Stephens announced his resignation Thursday via a short letter, which stated only the following:
“Effective today, I would like to inform you of my resignation. I would like to be placed on leave time to exhaust my vacation, sick and comp time. I will send you another letter with the exact date of departure.”
For the time being, Chris Graham will serve as Acting Chief of the SFD until the council can decide on a permanent replacement for Stephens.
“That’s one of the appointment powers of the council,” Bowie said of the SFD’s top post. “There are some things we’re going to have to look at.”
Bowie stated that he had no further details on Stephens’ departure, but noted that the former chief has requested to appear before the full council in the coming weeks.
“It happened so suddenly,” Bowie said. “I thought the chief was doing a great job.”
Over the past several weeks, Stephens has gone before the city council to voice frustration over a lack of equipment and resources that had long been promised to the local fire team.
Though there is currently no timeline for when a full-time replacement will be named, Bowie believes the council should act fast.
“I don’t know one way or the other,” Bowie said. “That’s why it’s so important that we get together as a council.”
Bowie said the council may have to call a special meeting to deal with the issue, which he thinks would be best handled by instituting an interview process for any potential candidates.

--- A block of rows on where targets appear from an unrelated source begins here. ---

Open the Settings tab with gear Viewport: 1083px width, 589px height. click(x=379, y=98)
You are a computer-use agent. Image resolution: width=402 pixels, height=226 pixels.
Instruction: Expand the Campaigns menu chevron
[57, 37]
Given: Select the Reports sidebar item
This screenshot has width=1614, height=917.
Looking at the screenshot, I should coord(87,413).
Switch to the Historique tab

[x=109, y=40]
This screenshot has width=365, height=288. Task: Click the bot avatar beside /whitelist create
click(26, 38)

“I have always advocated going through an interview process for a chief,” Bowie said. “I’ve always advocated for that.”
Stephens, who began fighting fires at the age of 18, took the reins of the SFD in September 2018 after retiring as a captain with the Montgomery Fire Department, where he had worked from 1990 until 2010.
Stephens worked four years in the SFD before being named to the top post.
“This moment right here is actually the destination that I have desired for the past 25 years to reach,” Stephens said when he was anointed the new SFD Chief in August 2015. “I first originally came and just wanted to be a firefighter and sit back and just kind of do what firemen do…but after being here for a short period of time I realized I had a few things I could contribute to the fire service and that is what made me decide to get back within the promotional rank.”